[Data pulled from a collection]
··········

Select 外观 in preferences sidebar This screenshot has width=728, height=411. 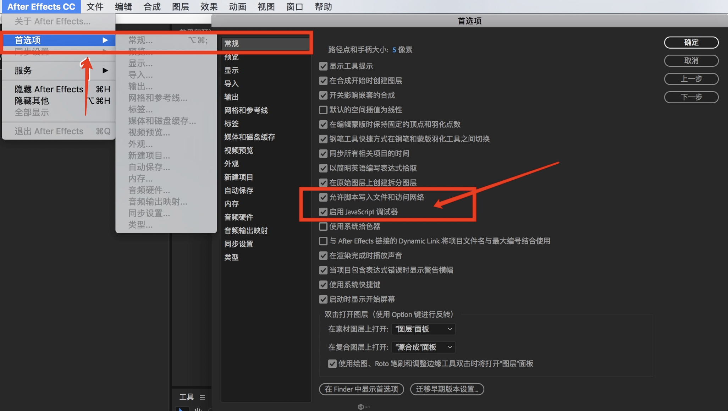click(231, 164)
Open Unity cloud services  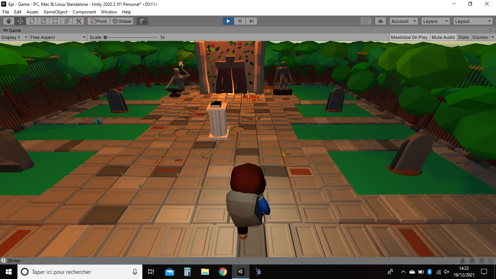point(380,21)
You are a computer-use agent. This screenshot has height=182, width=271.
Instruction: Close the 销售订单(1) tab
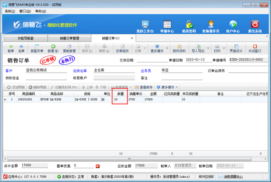pyautogui.click(x=132, y=38)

··········

Request: Recast the stretch of the listing from the line containing "You are a computer-use" through the end of the listing as a two-column CSV with the columns instruction and action, one row per item. Put each item's text and its answer in their own quoted fields, turn line breaks into spaces, and leave the pictures out.

Exercise output:
instruction,action
"You are a computer-use agent. This screenshot has height=182, width=271. Instruction: Close the 销售订单(1) tab","pyautogui.click(x=132, y=38)"